§ Exercise data

----

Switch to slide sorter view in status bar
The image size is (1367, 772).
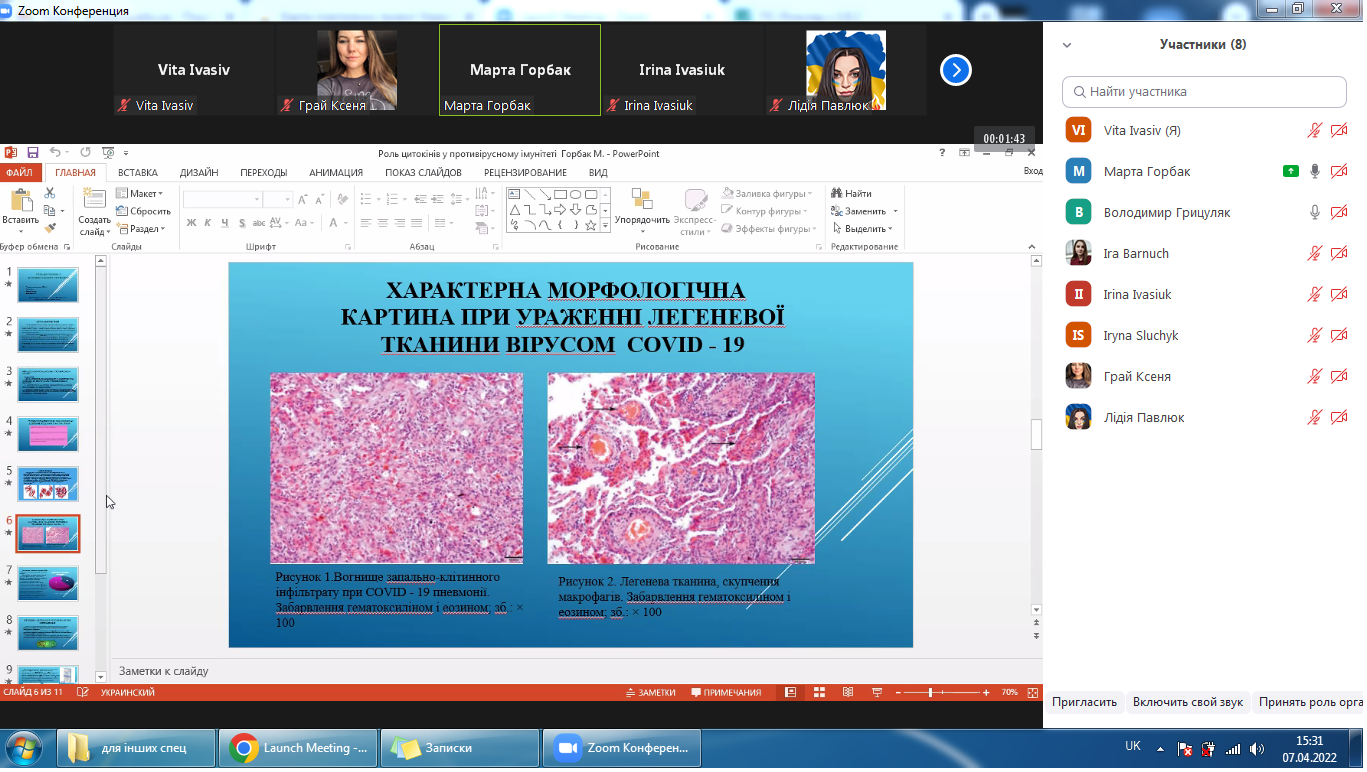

----

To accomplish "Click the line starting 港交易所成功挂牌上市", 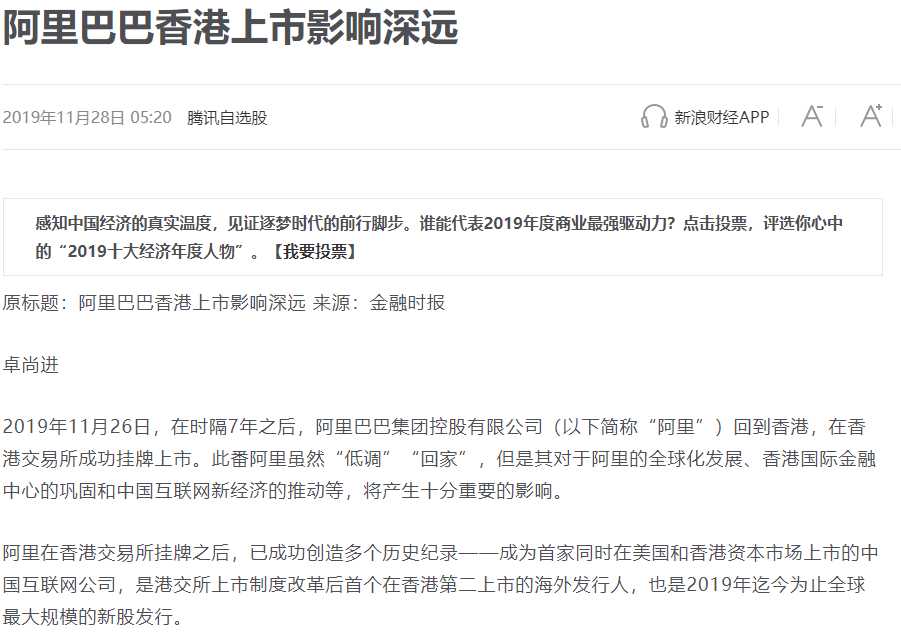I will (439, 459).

----

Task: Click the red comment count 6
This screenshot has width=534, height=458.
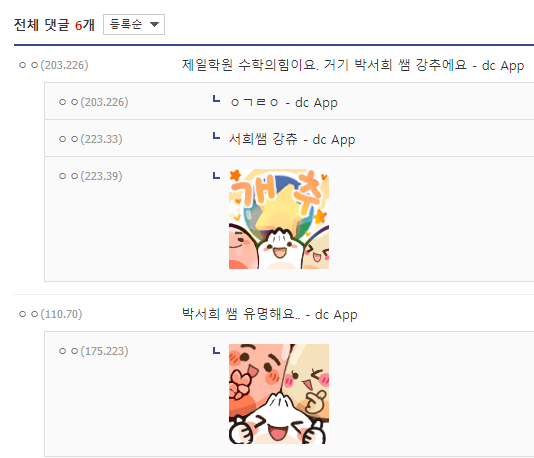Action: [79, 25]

----

§ Work instructions
Copy the lines starting at the one containing "Switch to slide sorter view in status bar" and ending at the one containing "The image size is (1367, 772).", swapping "slide sorter" for "outline" and leaving everything else unchanged.

§ Result of this task
Switch to outline view in status bar
The image size is (1367, 772).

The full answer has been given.